Organizing your kitchen, part 2: the nitty-gritty

Something as simple as this can make a big difference in your kitchen.
Last post was all about the big picture in your kitchen, primarily placement of stove, sink, refrigeration and a few other things. Get those right — or have a layout that you can make work for you (I’m thinking galley-type kitchens here, for instance) and you’re well on the way. I get it that not everyone can renovate their kitchen at the drop of a hat. Unless your kitchen is huge and incredibly ill-thought out, you shouldn’t have too many problems, regardless of where the big — and immovable things — have been placed.

[One last thought before I move on to this post’s details: make sure your kitchen has adequate lighting. The areas where you slice and chop need to be well-lit. This is not a difficult retrofit if your kitchen has poor or dim lighting. A good electrician can help make it happen without too much expense.]

I’ve found that what really makes the most difference in terms of cooking enjoyment through organization is where you put all those little things, the small tools, specialized utensils and often-used minor appliances.

Directly to the right of our stovetop is a smallish drawer.
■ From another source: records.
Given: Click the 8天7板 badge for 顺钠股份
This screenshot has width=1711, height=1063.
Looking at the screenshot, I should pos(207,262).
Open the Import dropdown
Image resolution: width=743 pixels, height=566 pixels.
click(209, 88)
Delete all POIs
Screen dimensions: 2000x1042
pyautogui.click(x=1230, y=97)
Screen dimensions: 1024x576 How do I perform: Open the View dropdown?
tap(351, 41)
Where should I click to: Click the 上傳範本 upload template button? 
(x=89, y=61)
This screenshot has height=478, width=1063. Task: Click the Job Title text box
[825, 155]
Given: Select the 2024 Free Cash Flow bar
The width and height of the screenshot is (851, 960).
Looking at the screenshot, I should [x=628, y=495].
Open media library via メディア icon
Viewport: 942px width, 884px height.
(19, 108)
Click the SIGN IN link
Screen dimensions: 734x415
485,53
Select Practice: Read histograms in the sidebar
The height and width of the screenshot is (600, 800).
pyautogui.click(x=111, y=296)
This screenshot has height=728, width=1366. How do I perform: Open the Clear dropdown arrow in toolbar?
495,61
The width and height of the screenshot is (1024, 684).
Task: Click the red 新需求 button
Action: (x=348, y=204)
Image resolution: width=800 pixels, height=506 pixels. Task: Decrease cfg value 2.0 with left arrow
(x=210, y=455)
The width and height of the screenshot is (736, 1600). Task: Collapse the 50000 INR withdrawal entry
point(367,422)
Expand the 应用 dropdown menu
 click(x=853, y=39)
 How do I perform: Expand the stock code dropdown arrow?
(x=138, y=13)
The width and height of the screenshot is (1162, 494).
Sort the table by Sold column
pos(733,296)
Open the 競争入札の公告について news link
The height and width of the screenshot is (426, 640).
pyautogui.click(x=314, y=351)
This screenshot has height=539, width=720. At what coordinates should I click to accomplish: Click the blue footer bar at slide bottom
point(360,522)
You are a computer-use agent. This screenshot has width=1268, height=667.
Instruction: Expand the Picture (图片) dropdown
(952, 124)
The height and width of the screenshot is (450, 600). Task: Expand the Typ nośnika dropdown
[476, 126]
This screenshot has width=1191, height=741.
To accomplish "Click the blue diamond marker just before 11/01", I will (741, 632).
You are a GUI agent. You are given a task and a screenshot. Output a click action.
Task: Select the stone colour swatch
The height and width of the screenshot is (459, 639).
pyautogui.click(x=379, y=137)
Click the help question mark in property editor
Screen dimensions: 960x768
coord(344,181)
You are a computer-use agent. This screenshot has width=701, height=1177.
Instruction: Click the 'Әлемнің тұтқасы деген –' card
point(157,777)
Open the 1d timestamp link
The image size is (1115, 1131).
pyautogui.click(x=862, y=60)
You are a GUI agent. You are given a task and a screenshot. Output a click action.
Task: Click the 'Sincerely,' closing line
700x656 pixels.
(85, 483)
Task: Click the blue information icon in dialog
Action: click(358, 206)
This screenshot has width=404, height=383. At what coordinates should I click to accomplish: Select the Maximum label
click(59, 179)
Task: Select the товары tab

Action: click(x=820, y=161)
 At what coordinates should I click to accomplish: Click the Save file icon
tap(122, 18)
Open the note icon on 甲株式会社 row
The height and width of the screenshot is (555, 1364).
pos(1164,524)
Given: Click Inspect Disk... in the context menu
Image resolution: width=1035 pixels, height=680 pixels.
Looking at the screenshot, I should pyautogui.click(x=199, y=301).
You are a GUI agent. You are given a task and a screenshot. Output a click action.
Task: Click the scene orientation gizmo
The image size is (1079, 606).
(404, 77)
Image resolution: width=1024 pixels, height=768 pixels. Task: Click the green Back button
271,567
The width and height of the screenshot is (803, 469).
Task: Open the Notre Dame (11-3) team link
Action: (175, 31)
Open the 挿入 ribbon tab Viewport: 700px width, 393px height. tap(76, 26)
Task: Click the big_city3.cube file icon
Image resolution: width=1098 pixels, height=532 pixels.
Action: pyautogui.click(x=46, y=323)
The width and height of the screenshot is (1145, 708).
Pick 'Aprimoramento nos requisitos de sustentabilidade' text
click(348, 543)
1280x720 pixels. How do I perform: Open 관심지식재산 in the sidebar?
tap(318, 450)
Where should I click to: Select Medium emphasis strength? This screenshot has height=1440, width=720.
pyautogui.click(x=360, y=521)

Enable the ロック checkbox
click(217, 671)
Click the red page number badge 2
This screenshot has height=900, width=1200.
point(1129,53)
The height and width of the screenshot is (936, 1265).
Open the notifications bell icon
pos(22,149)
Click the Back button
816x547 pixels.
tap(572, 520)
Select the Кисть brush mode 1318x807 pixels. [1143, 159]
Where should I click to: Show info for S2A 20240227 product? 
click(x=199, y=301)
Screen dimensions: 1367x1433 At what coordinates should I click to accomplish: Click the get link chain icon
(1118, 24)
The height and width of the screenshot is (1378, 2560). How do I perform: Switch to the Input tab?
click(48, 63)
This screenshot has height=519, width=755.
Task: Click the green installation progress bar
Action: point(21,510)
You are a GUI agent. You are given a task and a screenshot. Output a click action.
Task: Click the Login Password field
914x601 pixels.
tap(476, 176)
This is where we keep things that are used often: tongs (we have 3 we use constantly), extra spatulas, ladles (3), peelers (2), can and bottle openers, wine opener and a few other similar items.

Next to that is another wider drawer. This holds items that we don’t use quite as often or are small and fit at the front of the drawer a bit better. Here you’ll find our rolling pin, some small spatulas and scrappers, lifters (3), oyster knife, micro graters (2), a mini strainer (for skimming), a couple of small whisks, ice cream scoops, and such things that are very useful but generally used only now and then.

Also to the right of the stove is a large can-like thing into which we put cooking spoons, some more spatulas and scrapers, and our large whisk. We use these things every time we cook and they’re placed here because they can be grabbed really quickly.

The key to making this system work is that anyone cooking or cleaning knows exactly what goes where and puts it there every single time. Cooking can get very hectic at times and we’ve all ruined dishes because we’ve been on a utensil hunt at a totally wrong time. Here’s another (hard-won) hint: try to lay out all the utensils you’ll need during the prepping stage. It’s not all about prepping just the food, is it?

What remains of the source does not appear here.